▶ [Excerpt to read]:
There was fun article years back pointing out that regardless of the “we don’t make anything anymore” narrative, the US has never been lower than the 2nd largest manufacturer in the world.
How’s that narrative go when looking at raw material processing? My understanding is that a decent amount of products we manufacture nowadays have their parts manufactured elsewhere in the world and then are just assembled in the US. That would certainly shift the narrative a bit I think.
This is a genuine question. I know we probably still make our own petroleum products, we haven’t manufactured steel since the 1990s, with the collapse starting in the 80s, but everything else is an informational gap for me.
The article was mostly talking about how manufacturing has changed, becoming less blue collar and more white collar. Far far fewer people are employed at higher salaries due to automation (robots). So manufacturing can’t support entire towns like it used to. Plus what we manufacture has changed - it’s much more high end, high value products.
The US still makes steel for example. It fell compared to the 1960s, but is still at about WW2 levels. That is true for a lot of US manufacturing. The industry is still around, but has not grown since years and automation and falling prices makes them less relevant to the overall economy.
That is surprising and very contrary to the narrative I’ve been hearing. I’d heard that our steel production had dropped to trivial values after the Pittsburgh forges had gone under.
My town’s steel mill is overbooked and absolutely cleaning up financially. A casino moved in a few years ago, bought almost all the land around the mill, and wanted to buy them out for space to make the hotel bigger. The mill basically said, “You literally can’t pay us enough.”
So now we’ve got a steel mill in the middle of a casino’s parking lot.
US iron ore mining, 1890-2014 (Wikipedia)

Not even in 1600?
Eh… what?! The World existed before the US? Get out of here… /s
🤨🤔😐You win this round, smartarse!
It just shows how much of world economy doesn’t make stuff.

▶ [Entries supplied]:
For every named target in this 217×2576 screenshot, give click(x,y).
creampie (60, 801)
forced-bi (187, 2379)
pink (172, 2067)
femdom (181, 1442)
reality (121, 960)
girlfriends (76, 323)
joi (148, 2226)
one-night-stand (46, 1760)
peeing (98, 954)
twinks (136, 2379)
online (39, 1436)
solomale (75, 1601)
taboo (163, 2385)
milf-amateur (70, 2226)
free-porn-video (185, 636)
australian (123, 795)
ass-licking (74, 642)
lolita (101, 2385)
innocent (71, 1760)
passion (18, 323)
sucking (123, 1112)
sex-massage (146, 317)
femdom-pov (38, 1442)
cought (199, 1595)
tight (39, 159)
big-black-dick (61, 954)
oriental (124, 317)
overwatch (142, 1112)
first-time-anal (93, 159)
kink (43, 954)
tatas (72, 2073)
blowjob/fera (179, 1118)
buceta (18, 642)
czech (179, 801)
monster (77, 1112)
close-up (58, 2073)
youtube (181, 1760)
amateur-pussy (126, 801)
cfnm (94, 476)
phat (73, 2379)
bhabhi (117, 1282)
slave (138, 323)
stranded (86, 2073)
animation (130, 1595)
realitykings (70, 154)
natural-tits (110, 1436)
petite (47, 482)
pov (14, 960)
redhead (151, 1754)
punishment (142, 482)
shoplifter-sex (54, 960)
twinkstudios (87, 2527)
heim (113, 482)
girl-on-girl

▶ [Work order 1]: Rewrite the discussion of US manufacturing starting at "The US still" and ending at "casino’s parking lot.", using "stadium" in place of "casino".
▶ [Work order 2]: In the discussion of US manufacturing, why did the casino want to buy out the town's steel mill?
▶ [Work order 3]: Write what comes next in the discussion of US manufacturing, picking up after its final line.

▶ [Written reply 1]:
The US still makes steel for example. It fell compared to the 1960s, but is still at about WW2 levels. That is true for a lot of US manufacturing. The industry is still around, but has not grown since years and automation and falling prices makes them less relevant to the overall economy.
That is surprising and very contrary to the narrative I’ve been hearing. I’d heard that our steel production had dropped to trivial values after the Pittsburgh forges had gone under.
My town’s steel mill is overbooked and absolutely cleaning up financially. A stadium moved in a few years ago, bought almost all the land around the mill, and wanted to buy them out for space to make the hotel bigger. The mill basically said, “You literally can’t pay us enough.”
So now we’ve got a steel mill in the middle of a stadium’s parking lot.

▶ [Written reply 2]: To get space to make its hotel bigger.

▶ [Written reply 3]:
Pretty sure China has been intentionally marketing opioids and their precursors to us specifically to get the West back for the opium epidemic
Well known Chinese opioid dynasty, the Sacklers?
After just finishing Dopesick, I can confidently agree this one was good old American capitalism and corruption at work.
I know a lot more about meth than I want to thanks to proximity.
Everything I have read about meth, particularly other people’s medical records, has convinced me that you shouldn’t do meth ever if you value your teeth, your skin, or your heart.
See that’s just recreational meth. I’m only for medicinal meth.
Desoxyn? Damn that’s a stimulant of last resort
Can confirm. And also, don’t make it if you value your house.
Pfft, payday has taught me how to cook. And how to rob banks.
Not even talking about the digital opium: TikTok. You should see what content they push towards Chinese youth vs the rest of the world.
Not sure why you get downvoted, that’s a great point. So many of us are hooked onto our phones. Most of the biggest companies, including TikTok itself, are manufacturing content, even consent, so yes it matters.
Chinese law does not apply in Europe or the US. If you want content like they share in China you’re welcome to convince your government to regulate the platform like China did. Somehow, tik tok got bought out in the US and the content didn’t change! Is it really China exporting opium?